MARI

Friday, February 27, 2009

A propos du départ de Jean-Pierre Roth


Il va me manquer. J'avoue un faible pour le moustachu valaisan qui mettait dans les affaires monétaires une sorte d'accent terrien, et surtout un bon sens qui n'a pas trop mal réussi à la Suisse (quoi qu'il ne faille pas surestimer le rôle d'un seul homme à la BNS: c'est une machine bien huilée aux processus collectifs rigoureux).
En 2007, la Banque nationale célébrait son centenaire, et je l'avais interviewé sur les risques qu'on sentait enfler sans savoir encore qu'ils nous exploseraient à la figure quelques mois après:
Q: Les instruments financiers se compliquent, les effets de levier augmentent.

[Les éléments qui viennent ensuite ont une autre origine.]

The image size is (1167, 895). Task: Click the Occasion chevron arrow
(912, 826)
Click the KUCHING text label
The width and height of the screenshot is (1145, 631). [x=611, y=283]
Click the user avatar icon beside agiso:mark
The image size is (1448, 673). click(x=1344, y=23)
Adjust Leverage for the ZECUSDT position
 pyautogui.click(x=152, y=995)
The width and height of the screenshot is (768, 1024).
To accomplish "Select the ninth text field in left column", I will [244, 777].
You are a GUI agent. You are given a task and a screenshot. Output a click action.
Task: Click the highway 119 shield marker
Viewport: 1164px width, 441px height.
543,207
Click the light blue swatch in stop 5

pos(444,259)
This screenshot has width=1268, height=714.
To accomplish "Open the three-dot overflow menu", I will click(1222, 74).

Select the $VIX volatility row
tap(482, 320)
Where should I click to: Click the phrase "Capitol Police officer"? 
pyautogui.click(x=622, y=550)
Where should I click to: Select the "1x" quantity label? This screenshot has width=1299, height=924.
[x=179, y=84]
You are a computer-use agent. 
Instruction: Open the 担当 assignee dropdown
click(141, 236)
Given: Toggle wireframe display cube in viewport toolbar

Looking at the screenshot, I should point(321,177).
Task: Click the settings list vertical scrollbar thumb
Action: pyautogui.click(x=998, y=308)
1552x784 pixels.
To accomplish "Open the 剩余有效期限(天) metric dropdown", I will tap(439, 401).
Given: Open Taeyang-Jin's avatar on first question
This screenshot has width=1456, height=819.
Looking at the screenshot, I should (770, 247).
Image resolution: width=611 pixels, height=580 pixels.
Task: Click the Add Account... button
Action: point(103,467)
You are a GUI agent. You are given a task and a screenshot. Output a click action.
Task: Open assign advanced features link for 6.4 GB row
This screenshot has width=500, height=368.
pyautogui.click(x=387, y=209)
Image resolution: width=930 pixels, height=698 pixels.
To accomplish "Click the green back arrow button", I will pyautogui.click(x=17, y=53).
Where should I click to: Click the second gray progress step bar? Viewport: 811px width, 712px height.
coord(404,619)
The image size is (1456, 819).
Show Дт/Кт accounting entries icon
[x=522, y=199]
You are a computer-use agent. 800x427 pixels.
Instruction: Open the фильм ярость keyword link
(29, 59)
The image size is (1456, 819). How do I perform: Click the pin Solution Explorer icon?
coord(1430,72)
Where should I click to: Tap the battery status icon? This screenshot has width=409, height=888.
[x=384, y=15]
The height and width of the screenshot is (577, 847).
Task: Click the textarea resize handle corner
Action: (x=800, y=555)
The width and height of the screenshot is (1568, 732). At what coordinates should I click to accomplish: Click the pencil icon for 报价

Les nouveaux risques systémiques «n'ont pas encore été testés», entend-on. Avez-vous une vision claire de ce qui se passe?
R: La force des banques centrales est de dire la vérité. La réponse à votre question est clairement: non. Nous voyons ces évolutions, elles nous interpellent. (...)La seule attitude est que nous devons être prêts, autant que possible, à des retournements. C'est la responsabilité de chacun, j'insiste sur ce mot, car les banquiers centraux ne sont de loin pas les seuls acteurs impliqués.
C'était moins flamboyant que Greenspan, mais la BNS a montré par la suite qu'elle était au moins prête à réagir vite.
En juin 2007, j'avais trouvé Jean-Pierre Roth amaigri et les traits tirés, au point de me demander s'il couvait une maladie. Depuis, il semblait avoir remplumé. Aujourd'hui, je me repose la question quand même. Il aura passé treize ans à la direction générale et huit comme président: deux tranches de crise et une de calme au milieu.
Une fois le micro débranché en juin 2007, il m'avait dit, mi-plaisantant, en marchant vers la sortie: "J'éspère que les marchés tiendront jusqu'aux festivités du centenaire!" Ils ont tenu, juste.